= 演習用本文 =
本発明に係る赤外顕微鏡や赤外分光器では、上述したCSIPを、赤外顕微鏡や赤外分光器の検知部として用いる。その結果、本発明に係るCSIP検出器の高感度性のゆえに、バイオ、医療、化学、製薬などの様々な分野での強力な研究開発ツールとなることが期待される。特に、このCSIP検出器を近接場顕微鏡等に応用すれば、超高感度・超高分解能パッシブ型のTHz近接場顕微鏡が実現され、当該THz近接場顕微鏡は試料表面の電磁場や熱揺らぎをナノスケールで観察できる性質上、物性物理分野のみならず、バイオ、医療、化学、工学など様々な分野での応用が期待できる。
図8は、本実施例の赤外光検出器の主要部の層構造を説明するための図で、図9はそのバンドダイヤグラムである。この構造では、第1電子層には第1の量子井戸と第2の量子井戸が形成されている。第1の量子井戸は9μmの波長の光を検出するためのQW1であり、Siを5.0×1017cm-3ドープしたGaAsからなり、その幅は7nmとされ、基底サブバンドと励起サブバンドのエネルギー準位の差Δε1は129.8meVに設計されている。また、第2の量子井戸は15μmの波長の光を検出するためのQW2であり、Siを3.2×1017cm-3ドープしたGaAsからなり、その幅は9nmとされ、基底サブバンドと励起サブバンドのエネルギー準位の差Δε2は76.0meVに設計されている。
図10は、このような2つの量子井戸を設けたCSIPを用いて赤外光検出した際の、リセット電圧の印加(図10(a))および検出信号のスペクトル(図10(b))であり、第1の量子井戸QW1により9μmの波長の光が、第2の量子井戸QW2により15μmの波長の光が検出されていることが確認できる。
なお、以上の説明においては、上部量子井戸層(第1電子層)に、基底サブバンドと励起サブバンドのエネルギー準位の差Δεが異なる2つの量子井戸を設けた態様とし、2つの波長を区別して検出する例を示したが、第1電子層に形成される量子井戸の数は2に限られるものではなく、Δεが異なる3つ以上のn個の量子井戸を設けることとし、n個の波長を区別して検出することが可能であることは言うまでもない。

= データ項目 =
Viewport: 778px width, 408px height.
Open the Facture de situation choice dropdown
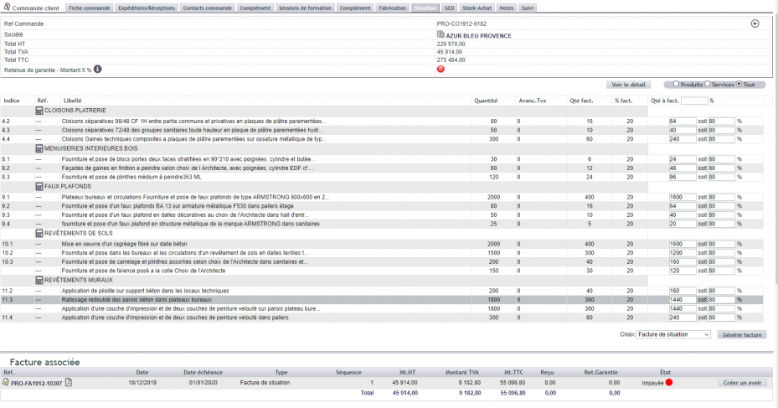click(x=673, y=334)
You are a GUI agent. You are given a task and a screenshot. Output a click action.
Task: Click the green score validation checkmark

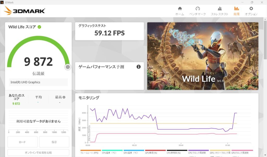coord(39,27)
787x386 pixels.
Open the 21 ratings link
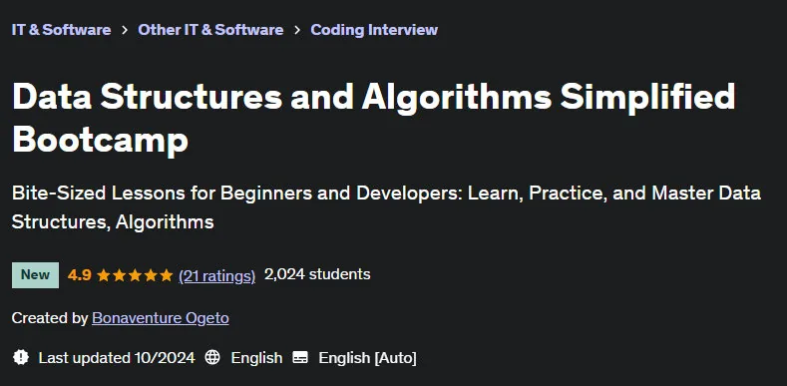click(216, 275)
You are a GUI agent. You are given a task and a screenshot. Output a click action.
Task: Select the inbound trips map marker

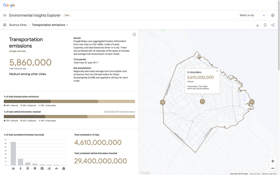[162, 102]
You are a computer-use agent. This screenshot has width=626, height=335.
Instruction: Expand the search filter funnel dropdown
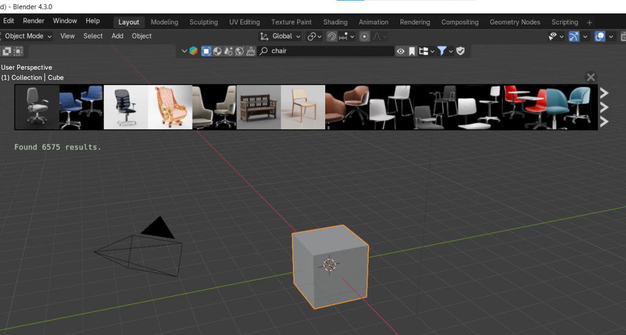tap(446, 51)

= 作業指示 1 =
赤外光検出器に関する本文では、THz近接場顕微鏡の応用が期待される分野としてどの分野が挙げられていますか?すべて答えてください。
= 作業指示 2 =
赤外光検出器に関する本文によると、第2の量子井戸QW2の幅は何nmですか?
= 作業指示 3 =
赤外光検出器に関する本文の最後の文に続く部分を書き継いでください。
項目を参照する必要はありません。

= 解答 1 =
物性物理、バイオ、医療、化学、工学

= 解答 2 =
9nmです。

= 解答 3 =
本発明により、1つの検出器で複数の波長の光を高感度で検知可能なCSIPが提供される。
100 赤外光検出器
101 上部絶縁層
102 第1電子層
103 中間層
104 第2電子層
105 下部絶縁層
106 n型GaAs基板
110 光結合機構
111 第1ゲート電極
112 第2ゲート電極
113 第1電圧制御装置
114 第2電圧制御装置
120 伝導チャネル
122第1オーミックコンタクト(ドレイン電極)
124 第2オーミックコンタクト(ソース電極)
126 第3オーミックコンタクト
128 電流計
130 第3ゲート電極

Claims (10)

  1. 2次元電子層としての第1電子層と、
    入射赤外光に応じて前記第1電子層に垂直な振動電場成分を生成することにより、前記第1電子層における電気的な孤立領域の電子を励起し、前記孤立領域に形成されている量子井戸のサブバンドの間で遷移させる光結合機構と、
    前記光結合機構により励起された電子が前記孤立領域から流出した結果として前記孤立領域の帯電量が変化することによって電気伝導度が変化する、前記第1電子層の下方に中間絶縁層を介して配置された第2電子層と、
    前記孤立領域が外部電子系から電気的に遮断されている遮断状態と、前記外部電子系と電気的に接続されている接続状態とを切り替える状態制御機構とを備え、
    前記第1電子層には、少なくとも、前記入射赤外光の入射面側に設けられた第1の量子井戸と、前記第2電子層側に設けられた第2の量子井戸の2つの量子井戸が設けられており、
    前記第1の量子井戸の基底サブバンドと励起サブバンドのエネルギー準位の差Δε1と、前記第2の量子井戸の基底サブバンドと励起サブバンドのエネルギー準位の差Δε2は、Δε1>Δε2となるように設計されており、
    前記第2電子層の電気伝導度の変化を検出することにより、前記入射赤外光を検出することを特徴とする、赤外光検出器。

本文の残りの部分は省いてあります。